Prognostic impact of preoperative serum alkaline phosphatase level on a composite of morbidity and mortality after thoracic endovascular aortic repair: A retrospective study.

BACKGROUND: Serum alkaline phosphatase (ALP) is related to vascular calcification and is known to have a prognostic impact in various cohorts. However, evidence in patients undergoing thoracic endovascular aortic repair (TEVAR) is lacking. Thus, we hypothesized that preoperative serum ALP level could be used for predicting adverse events after TEVAR.
METHODS: We retrospectively reviewed 167 patients who underwent TEVAR between February 2013 and December 2016. Patients were classified into tertiles according to preoperative ALP level (<69, 69-92, and >92 IU/L). The composite of morbidity and mortality (composite MM) was defined as the presence of one or more of the following: myocardial infarction, cerebrovascular accident, dialysis requirement, pulmonary complication, infection, and mortality within 1 year after TEVAR. The incidence of composite MM was compared among the 3 tertiles, and stepwise logistic regression analysis was performed to evaluate the predictors for composite MM.
RESULTS: The incidence of composite MM was 14.5% in the first tertile group, 17.9% in the second tertile group, and 35.7% in the third tertile group (P = .016). The third tertile of ALP level (odds ratio [OR] 1.766, 95% confidence interval [CI] 1.074-2.904, P = .025) and emergency TEVAR (OR 2.369, 95% CI 1.050-5.346, P = .038) remained as independent predictors of composite MM.
CONCLUSIONS: Our data showed an independent relationship between high preoperative ALP levels and adverse outcomes in patients undergoing TEVAR. This finding might suggest a potential role of ALP level as a risk stratification marker.

Introduction

The development of complications is considered to be much less frequent after thoracic endovascular aortic repair (TEVAR) than after open surgery. However, potential pitfalls may exist in TEVAR given that it is a vascular procedure and the patient cohort is rarely free from comorbidities. There are a few reports on risk stratifications for perioperative cerebral infarction or 30-day cardiac and cerebrovascular adverse events after TEVAR.[ Previously identified risk factors such as a history of ischemic heart disease and stroke, severe atherosclerosis, emergency operation, and elevated serum creatinine level are nonspecific and prevalent. Furthermore, evidence on the prognosis for a more prolonged period than the perioperative course after TEVAR is lacking.

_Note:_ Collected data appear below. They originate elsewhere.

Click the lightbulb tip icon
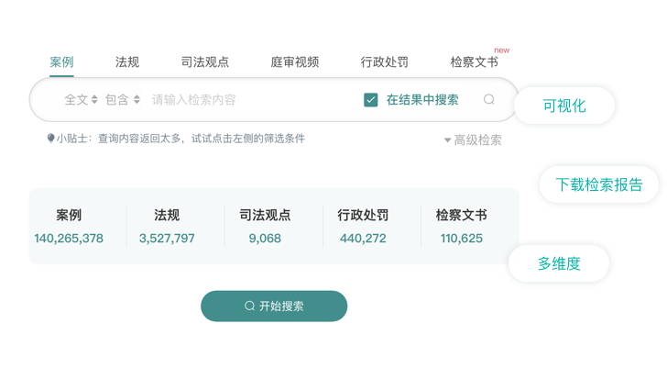This screenshot has width=667, height=368. click(50, 139)
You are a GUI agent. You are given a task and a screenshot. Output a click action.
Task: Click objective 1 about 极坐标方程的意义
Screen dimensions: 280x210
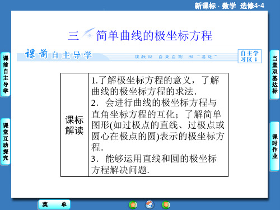pyautogui.click(x=155, y=86)
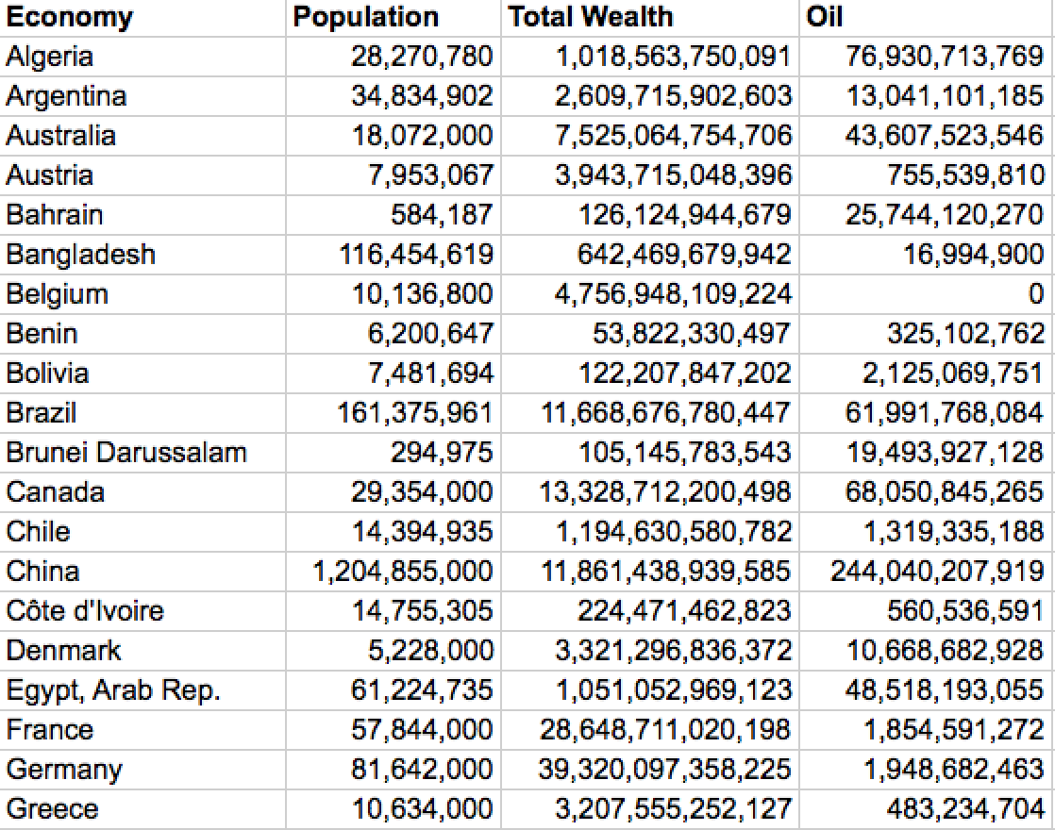
Task: Select the Bahrain row label
Action: [54, 215]
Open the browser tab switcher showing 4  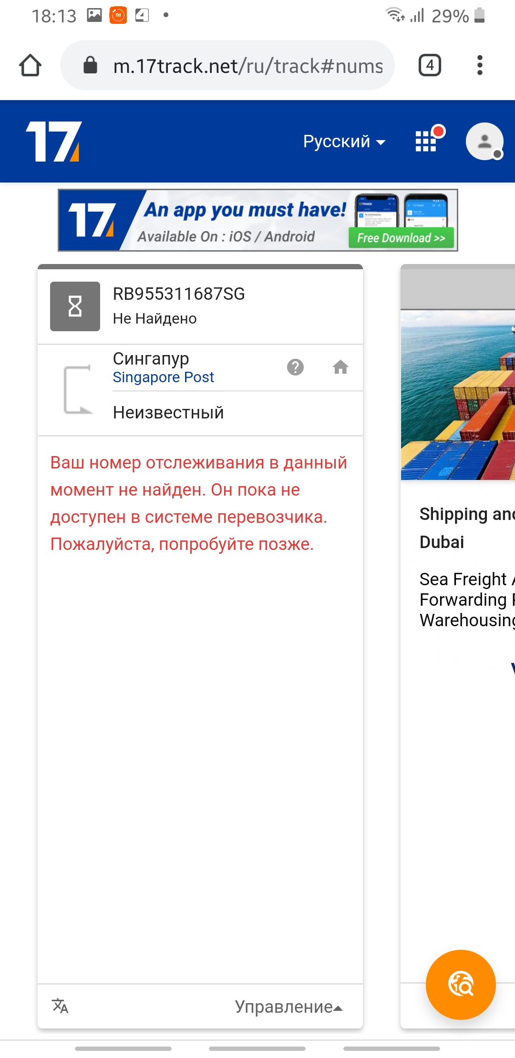click(430, 65)
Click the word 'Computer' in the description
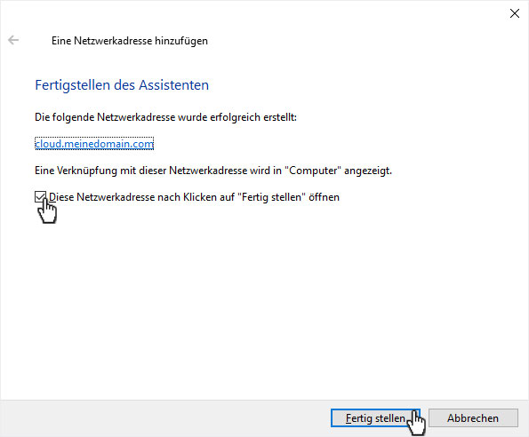 click(314, 171)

Among the 4 isoforms of alkaline phosphatase (ALP), tissue-nonspecific isozyme of ALP (TNALP) has a pivotal role in bone mineralization.[ It promotes vascular calcification by reducing pyrophosphate, which is a potent inhibitor of medial vascular mineralization.[ In addition, its modulatory effect on the immune system has been implicated in the association between ALP activity and inflammation.[ Accordingly, the activity of TNALP has been reported to regulate the atherosclerotic process.[ Serum ALP level mainly reflects TNALP[ and shows a strong predictability for poor mid-term and long-term prognosis in patients with kidney disease,[ old age,[ myocardial infarction (MI),[ and stroke,[ as well as in the general population.[ In patients undergoing percutaneous coronary intervention (PCI), elevated serum ALP level is closely associated with a higher risk of adverse cardiac and cerebrovascular events,[ or mortality and stent thrombosis.[ Considering that aortic disease requiring intervention may be closely related to the calcification and inflammation of the vasculature,[ ALP might have a potential role as a prognostic marker in patients undergoing TEVAR, which has never been investigated before.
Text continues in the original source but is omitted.